## Task objective:
What you copy should be the lines from the one with "This screenshot has height=128, width=341." through the end of the entries, word for word. Omit the pictures.

## Records for processing:

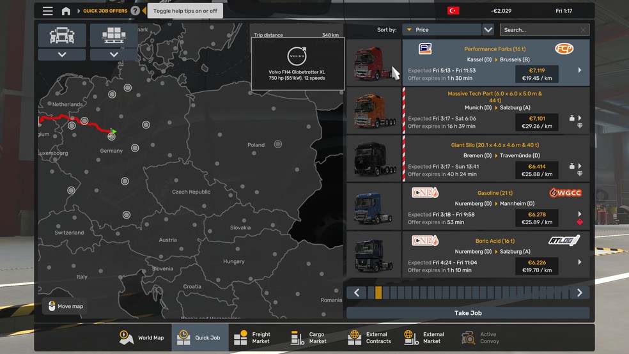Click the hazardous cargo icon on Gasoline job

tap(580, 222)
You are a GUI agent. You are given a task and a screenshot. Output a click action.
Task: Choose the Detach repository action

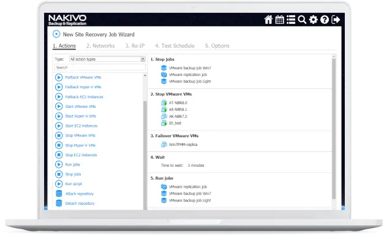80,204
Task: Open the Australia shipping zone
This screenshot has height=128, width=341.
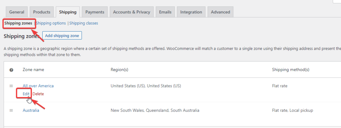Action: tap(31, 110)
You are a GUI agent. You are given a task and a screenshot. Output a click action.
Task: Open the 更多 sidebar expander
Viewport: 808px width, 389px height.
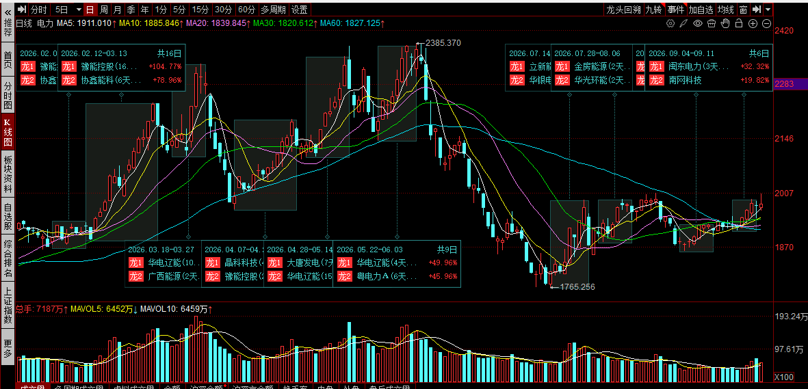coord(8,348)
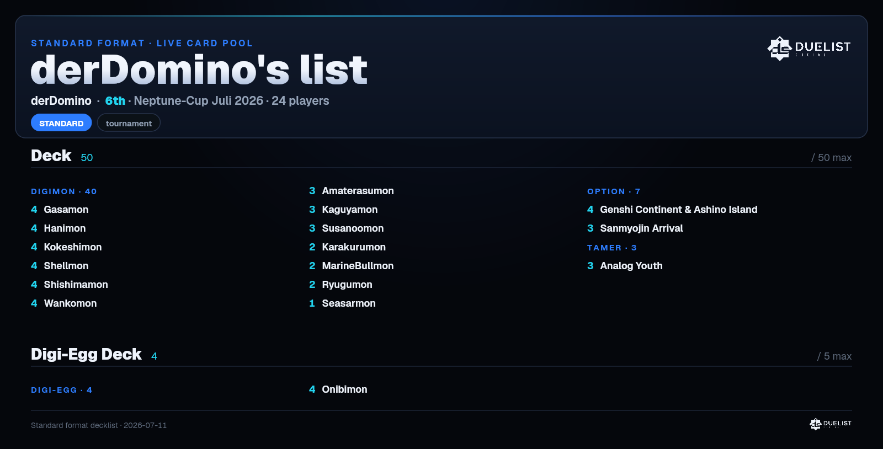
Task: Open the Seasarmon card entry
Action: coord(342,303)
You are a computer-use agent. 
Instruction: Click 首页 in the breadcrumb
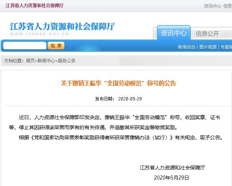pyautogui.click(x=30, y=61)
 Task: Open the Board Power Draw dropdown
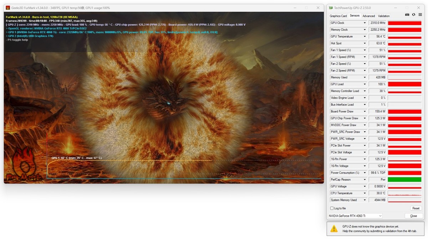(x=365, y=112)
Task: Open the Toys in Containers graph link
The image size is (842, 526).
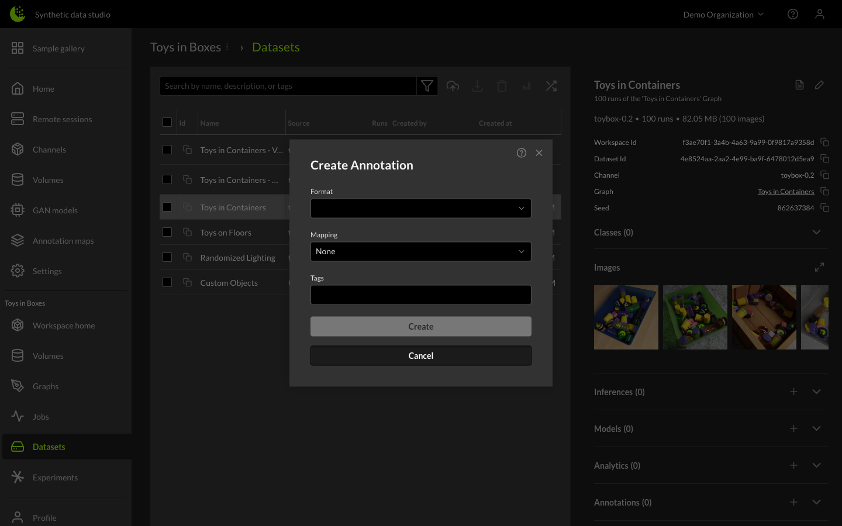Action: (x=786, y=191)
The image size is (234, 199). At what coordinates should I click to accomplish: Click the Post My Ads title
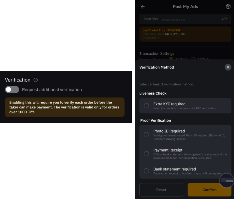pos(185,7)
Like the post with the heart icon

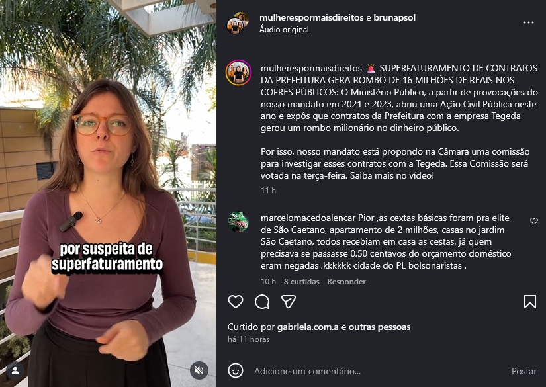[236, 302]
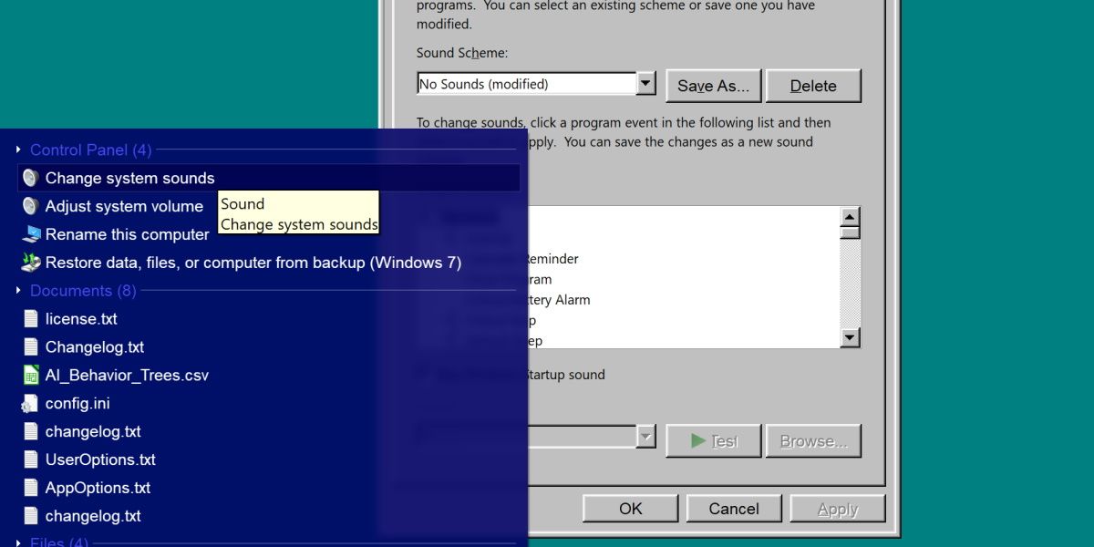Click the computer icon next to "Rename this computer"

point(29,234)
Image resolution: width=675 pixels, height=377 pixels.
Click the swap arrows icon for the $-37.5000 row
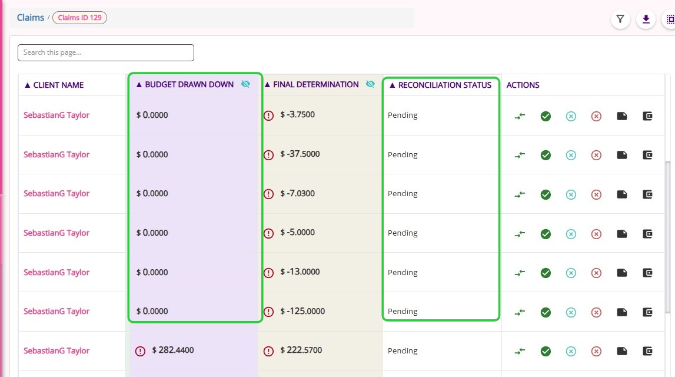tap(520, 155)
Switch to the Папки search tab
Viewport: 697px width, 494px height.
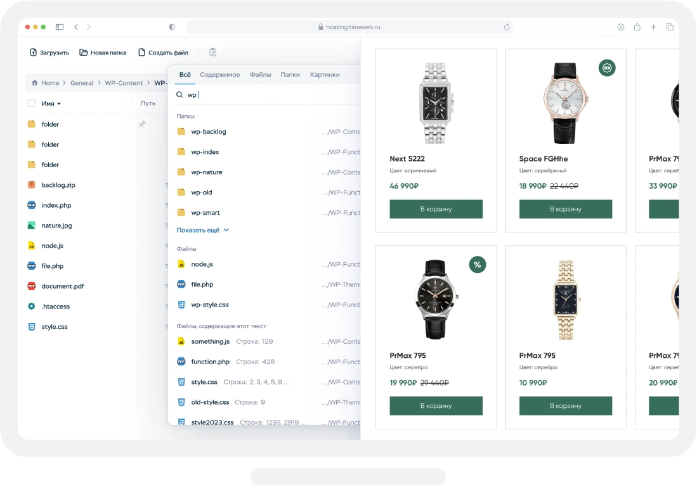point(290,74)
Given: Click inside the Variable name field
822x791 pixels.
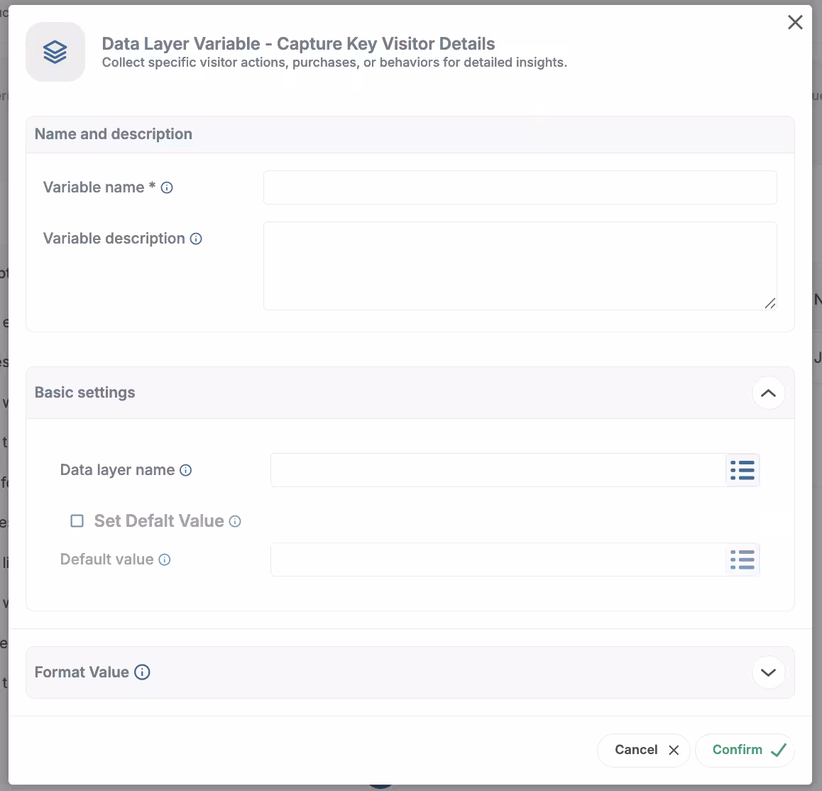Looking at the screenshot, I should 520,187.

## Exercise output:
This screenshot has height=128, width=341.
Action: tap(31, 110)
You are a GUI agent. You are given a task and a screenshot. Output a click action.
Task: Open the 更多 sidebar expander
Viewport: 808px width, 389px height.
coord(8,348)
Task: Open the Seasarmon card entry
Action: coord(342,303)
You are a computer-use agent. 
Instruction: Click 首页 in the breadcrumb
pyautogui.click(x=30, y=61)
 Task: Open the Board Power Draw dropdown
(x=365, y=112)
Task: Open the Toys in Containers graph link
The image size is (842, 526).
Action: (x=786, y=191)
The image size is (234, 199). At what coordinates should I click to accomplish: Click the Post My Ads title
pos(185,7)
Like the post with the heart icon

[236, 302]
Click the computer icon next to "Rename this computer"

point(29,234)
Image resolution: width=675 pixels, height=377 pixels.
Click the swap arrows icon for the $-37.5000 row
tap(520, 155)
Switch to the Папки search tab
Viewport: 697px width, 494px height.
point(290,74)
Given: Click inside the Variable name field
822x791 pixels.
Looking at the screenshot, I should 520,187.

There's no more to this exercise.